Aluminum Distribution in Ferrierite Zeolites Influences the Performance of Methane Oxidation

Transition-metal-free aluminosilicate FER-type zeolite has been demonstrated to effectively catalyze methane to methanol using N₂O as the oxidant with distorted tetra-coordinated aluminum (Al_IV-2) and penta-coordinated aluminum (Al_V) as potential active sites. However, the specific effects of Al distribution on the active Al species have not been thoroughly investigated. Herein, aluminosilicate FER-type zeolites with controllable Al distribution were developed. Al distribution, including the arrangement and location of Al atoms, was characterized using ²⁷Al MQMAS/MAS and ²⁹Si MAS NMR spectra. The arrangement of aluminum, particularly the isolated Al and paired Al in as-synthesized samples, influenced the proximity between oxidative and acidic sites in H-type samples. Al locations involved the specific positioning of bifunctional sites and affected the final product.
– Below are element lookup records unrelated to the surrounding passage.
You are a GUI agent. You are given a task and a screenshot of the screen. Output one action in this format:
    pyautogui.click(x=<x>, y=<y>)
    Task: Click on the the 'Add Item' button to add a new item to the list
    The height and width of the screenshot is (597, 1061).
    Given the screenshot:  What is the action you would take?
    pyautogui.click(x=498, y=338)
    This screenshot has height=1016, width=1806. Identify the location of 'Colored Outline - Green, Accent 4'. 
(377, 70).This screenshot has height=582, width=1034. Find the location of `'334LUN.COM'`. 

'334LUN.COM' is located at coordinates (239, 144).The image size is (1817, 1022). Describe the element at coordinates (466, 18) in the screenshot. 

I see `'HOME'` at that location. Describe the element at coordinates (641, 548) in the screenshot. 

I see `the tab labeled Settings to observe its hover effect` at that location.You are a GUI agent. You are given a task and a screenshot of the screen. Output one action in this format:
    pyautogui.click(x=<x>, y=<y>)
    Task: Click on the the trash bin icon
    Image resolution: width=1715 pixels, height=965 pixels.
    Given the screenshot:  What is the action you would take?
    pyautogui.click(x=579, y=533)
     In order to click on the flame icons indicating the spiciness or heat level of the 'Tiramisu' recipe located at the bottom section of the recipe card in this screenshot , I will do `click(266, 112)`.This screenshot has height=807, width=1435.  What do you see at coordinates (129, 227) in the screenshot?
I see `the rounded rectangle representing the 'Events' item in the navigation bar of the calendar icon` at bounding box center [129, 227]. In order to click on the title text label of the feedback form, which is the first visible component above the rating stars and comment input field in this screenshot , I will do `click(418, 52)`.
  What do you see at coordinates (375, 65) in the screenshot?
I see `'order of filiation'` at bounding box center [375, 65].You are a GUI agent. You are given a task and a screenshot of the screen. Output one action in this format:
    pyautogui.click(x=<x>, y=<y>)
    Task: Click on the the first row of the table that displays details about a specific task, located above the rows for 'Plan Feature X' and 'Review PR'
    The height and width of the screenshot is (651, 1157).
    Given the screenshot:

The increased CH₄ conversion at 250–275 °C of FER zeolite with Al preferential population at T4 sites confirmed the higher activity of Al species from T4 sites. Additionally, a higher proportion of Al atoms in 10-ring channels facilitated the tandem conversion of methane to methanol on oxidative sites, followed by methanol to hydrocarbons on acidic sites at 300–375 °C. This study corroborated and expanded upon our recent research and highlighted the significant impact of Al distribution in FER zeolite on methane oxidation.